REQUIRED ACTION 1:
Rewrite the rows below as a Markdown table with the columns "Line No." and "Line Text". Start with the first line of the rows and go on through the line that contains "center [714, 840].", leaving out blank lines.

━━━━━ EXTRACT PROVIDED ━━━━━

Extension Lines: Must be drawn parallel to the isometric axes (extensions of the object lines).
Dimension Lines: Must be parallel to the line being measured.
Text/Arrowheads: The text must be written upright relative to the dimension line so it appears to lie on the face of the object.

5. AutoCAD Commands for 3D Modeling

While traditional 2D AutoCAD uses "Isodraft," modern engineering drawing utilizes 3D modeling workspaces to generate isometric views.

Workspace: Switch to 3D Modeling.

5.1 3P UCS Rotation (User Coordinate System)

In 3D AutoCAD, the default drawing plane is XY. To draw on the face of a 3D object (e.g., a circle on the side of a cube), you must rotate the coordinate system.

Command: UCS
Option: 3 Point
Function: Defines the new orientation of the XY plane.
1. Origin: Click the corner of the face you want to work on.
2. X-Axis: Click a point along the desired X-direction (horizontal edge of the face).
3. Y-Axis: Click a point along the desired Y-direction (vertical edge of the face).
Result: The grid aligns with the selected face, allowing you to draw 2D shapes (circles, polygons) directly on that plane.

5.2 Standard Shapes (Primitives)

━━━━━ SUPPLIED INFORMATION ━━━━━

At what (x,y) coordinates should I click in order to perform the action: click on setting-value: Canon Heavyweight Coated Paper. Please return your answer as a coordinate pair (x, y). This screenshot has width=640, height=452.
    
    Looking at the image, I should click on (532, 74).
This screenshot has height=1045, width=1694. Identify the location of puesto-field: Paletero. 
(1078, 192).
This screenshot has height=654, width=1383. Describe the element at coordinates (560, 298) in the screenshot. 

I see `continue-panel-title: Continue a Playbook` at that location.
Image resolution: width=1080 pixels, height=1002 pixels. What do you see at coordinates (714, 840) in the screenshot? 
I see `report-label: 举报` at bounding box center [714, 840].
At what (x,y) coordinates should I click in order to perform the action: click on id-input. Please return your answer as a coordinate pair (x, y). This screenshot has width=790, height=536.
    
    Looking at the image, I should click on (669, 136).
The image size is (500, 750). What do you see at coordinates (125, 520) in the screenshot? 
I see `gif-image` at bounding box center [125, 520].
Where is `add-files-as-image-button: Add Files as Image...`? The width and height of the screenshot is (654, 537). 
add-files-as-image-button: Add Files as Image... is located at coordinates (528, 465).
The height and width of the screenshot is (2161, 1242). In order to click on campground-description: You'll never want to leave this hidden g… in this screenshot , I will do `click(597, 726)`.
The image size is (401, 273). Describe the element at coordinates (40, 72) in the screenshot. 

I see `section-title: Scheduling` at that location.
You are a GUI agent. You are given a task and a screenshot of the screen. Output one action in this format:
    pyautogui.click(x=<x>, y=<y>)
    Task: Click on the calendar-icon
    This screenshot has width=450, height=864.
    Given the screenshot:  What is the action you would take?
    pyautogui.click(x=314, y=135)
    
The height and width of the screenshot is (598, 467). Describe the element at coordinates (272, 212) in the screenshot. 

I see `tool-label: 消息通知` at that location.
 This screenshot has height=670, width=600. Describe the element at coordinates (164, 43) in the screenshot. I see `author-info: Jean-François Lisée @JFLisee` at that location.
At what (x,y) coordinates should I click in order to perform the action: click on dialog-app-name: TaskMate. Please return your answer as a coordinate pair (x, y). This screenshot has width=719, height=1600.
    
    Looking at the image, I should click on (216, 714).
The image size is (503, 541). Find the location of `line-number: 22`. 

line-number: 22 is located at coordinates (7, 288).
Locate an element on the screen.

━━━━━

REQUIRED ACTION 2:
List the points that the AutoCAD extract above says to click, in order, when setting up the UCS with the 3 Point option.

TASK RESULT 1:
| Line No. | Line Text |
|---|---|
| 1 | At what (x,y) coordinates should I click in order to perform the action: click on setting-value: Canon Heavyweight Coated Paper. Please return your answer as a coordinate pair (x, y). This screenshot has width=640, height=452. |
| 2 |     Looking at the image, I should click on (532, 74). |
| 3 | This screenshot has height=1045, width=1694. Identify the location of puesto-field: Paletero.  |
| 4 | (1078, 192). |
| 5 | This screenshot has height=654, width=1383. Describe the element at coordinates (560, 298) in the screenshot.  |
| 6 | I see `continue-panel-title: Continue a Playbook` at that location. |
| 7 | Image resolution: width=1080 pixels, height=1002 pixels. What do you see at coordinates (714, 840) in the screenshot?  |
| 8 | I see `report-label: 举报` at bounding box center [714, 840]. |

TASK RESULT 2:
1. Origin: the corner of the face you want to work on.
2. X-Axis: a point along the desired X-direction (the horizontal edge of the face).
3. Y-Axis: a point along the desired Y-direction (the vertical edge of the face).